Kayaking and its dirt bag image

This article seen in Adventure Kayak Summer/Fall 2014 issue

 WATERLINES: Why the kayaker dirtbag image is hurting our sport by Neil Schulman, co-founder of Confluence Environmental Center

Ouch. Indeed calling myself a "kayak bum" does not help our image. Also, I should care a whole lot more about clean water and recreational policy than I do. 

My son asked me the other day if I am haunted by the fact that I may leave no mark on the world when I am dead. No, I am not haunted by that possibility or in fact any other. My tiny life is very comparable to the life of a worker bee or an ant; this does not make me sad. Sometimes I feel like all I can do is "no harm." Maybe I can not make the world a better place, but I sure as hell can leave no scars; a kind of a "leave no trace" ethic. 
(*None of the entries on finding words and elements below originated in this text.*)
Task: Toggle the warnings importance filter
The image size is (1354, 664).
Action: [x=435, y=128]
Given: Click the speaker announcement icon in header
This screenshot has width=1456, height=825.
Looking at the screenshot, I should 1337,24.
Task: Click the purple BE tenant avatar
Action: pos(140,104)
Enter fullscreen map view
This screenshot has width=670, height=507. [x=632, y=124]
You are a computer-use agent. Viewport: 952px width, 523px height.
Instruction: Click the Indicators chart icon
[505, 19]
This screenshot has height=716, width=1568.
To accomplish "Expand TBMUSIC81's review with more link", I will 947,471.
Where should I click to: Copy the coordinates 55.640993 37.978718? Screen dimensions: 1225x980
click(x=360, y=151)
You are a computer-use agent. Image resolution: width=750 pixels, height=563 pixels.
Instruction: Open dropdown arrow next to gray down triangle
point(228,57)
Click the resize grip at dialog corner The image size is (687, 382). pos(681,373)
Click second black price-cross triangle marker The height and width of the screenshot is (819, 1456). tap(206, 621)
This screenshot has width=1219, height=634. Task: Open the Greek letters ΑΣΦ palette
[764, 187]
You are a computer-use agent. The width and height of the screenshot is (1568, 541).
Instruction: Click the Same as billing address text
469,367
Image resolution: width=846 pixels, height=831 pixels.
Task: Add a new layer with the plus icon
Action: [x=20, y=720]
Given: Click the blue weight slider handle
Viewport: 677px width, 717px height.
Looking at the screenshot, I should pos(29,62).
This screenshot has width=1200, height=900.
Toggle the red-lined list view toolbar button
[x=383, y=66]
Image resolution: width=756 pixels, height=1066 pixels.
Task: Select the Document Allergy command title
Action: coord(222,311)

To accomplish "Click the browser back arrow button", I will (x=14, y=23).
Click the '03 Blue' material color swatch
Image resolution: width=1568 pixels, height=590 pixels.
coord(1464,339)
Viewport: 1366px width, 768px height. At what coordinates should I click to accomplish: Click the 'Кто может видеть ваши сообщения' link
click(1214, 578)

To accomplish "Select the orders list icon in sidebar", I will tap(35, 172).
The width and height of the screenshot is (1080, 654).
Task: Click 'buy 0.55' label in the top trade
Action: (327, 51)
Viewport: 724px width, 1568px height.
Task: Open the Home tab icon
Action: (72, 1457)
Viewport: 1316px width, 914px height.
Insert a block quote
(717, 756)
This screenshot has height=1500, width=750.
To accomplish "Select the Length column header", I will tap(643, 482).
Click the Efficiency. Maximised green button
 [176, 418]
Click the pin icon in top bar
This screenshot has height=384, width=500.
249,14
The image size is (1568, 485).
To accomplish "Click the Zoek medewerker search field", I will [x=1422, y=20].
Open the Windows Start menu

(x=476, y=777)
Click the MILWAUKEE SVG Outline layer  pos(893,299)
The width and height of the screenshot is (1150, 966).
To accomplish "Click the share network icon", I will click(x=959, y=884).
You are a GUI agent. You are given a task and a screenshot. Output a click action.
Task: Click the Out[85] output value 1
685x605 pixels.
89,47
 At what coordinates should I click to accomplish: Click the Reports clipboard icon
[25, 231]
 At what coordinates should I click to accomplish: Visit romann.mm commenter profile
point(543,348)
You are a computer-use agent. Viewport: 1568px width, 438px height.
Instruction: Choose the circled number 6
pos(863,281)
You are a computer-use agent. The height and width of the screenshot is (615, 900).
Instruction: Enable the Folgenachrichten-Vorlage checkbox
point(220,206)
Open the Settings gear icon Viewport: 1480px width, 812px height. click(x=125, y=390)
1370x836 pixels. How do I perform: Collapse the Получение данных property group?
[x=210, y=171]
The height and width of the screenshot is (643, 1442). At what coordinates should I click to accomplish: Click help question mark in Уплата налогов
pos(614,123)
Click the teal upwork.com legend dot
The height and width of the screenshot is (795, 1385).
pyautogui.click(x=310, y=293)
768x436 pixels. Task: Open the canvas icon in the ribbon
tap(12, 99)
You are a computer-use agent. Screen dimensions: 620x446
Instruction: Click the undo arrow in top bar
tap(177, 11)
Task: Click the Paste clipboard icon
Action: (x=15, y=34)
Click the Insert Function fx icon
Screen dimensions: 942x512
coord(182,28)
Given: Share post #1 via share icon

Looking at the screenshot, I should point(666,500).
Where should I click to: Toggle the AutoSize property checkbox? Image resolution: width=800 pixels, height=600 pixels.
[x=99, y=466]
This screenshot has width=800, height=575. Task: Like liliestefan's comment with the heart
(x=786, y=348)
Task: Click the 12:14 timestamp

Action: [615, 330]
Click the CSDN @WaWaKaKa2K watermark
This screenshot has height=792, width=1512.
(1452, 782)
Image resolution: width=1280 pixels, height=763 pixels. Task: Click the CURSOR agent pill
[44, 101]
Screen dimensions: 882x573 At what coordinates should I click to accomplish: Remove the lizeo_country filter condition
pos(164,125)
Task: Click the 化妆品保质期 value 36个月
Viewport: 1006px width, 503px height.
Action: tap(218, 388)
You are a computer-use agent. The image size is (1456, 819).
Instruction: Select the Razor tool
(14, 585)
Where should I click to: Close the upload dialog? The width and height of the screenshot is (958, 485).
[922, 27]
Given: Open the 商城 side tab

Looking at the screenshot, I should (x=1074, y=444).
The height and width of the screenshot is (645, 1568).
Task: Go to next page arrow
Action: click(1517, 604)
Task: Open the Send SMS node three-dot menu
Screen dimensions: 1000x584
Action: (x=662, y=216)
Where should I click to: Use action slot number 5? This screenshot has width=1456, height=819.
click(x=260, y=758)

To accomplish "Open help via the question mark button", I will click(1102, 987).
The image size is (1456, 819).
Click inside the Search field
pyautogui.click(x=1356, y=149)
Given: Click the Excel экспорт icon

And here's one last thought about kayaking and its dirt bag image, bear with me here... Nigel Foster tells many funny stories in his book of short stories, Encounters From A Kayak. But there is one that has stayed with me more than the others. Nigel talks about paddling near Stockholm and waving to the sailboaters going past. He realized the sailboaters were not waving back or even acknowledging his existence at all. Eventually one of the Swede paddlers with him explained that the sailboaters consider kayakers to be the "cockroaches of the sea." Ah, so our dirtbag image extends beyond the North American continent.

I do not like being compared to a cockroach. No. Not one bit. And yet somehow I compared myself to a bee and that doe not bother me at all. Ah, bees and ants work for a common good. Cockroaches do not have a hive structure nor seem to have a common goal nor care. Maybe my son is right. Maybe I do want to leave a mark. Maybe leaving the world a tiny bit better is a goal worthy of my attention after all.

Our blue world needs attention. Maybe this is what the Blue Mind has been telling me all along.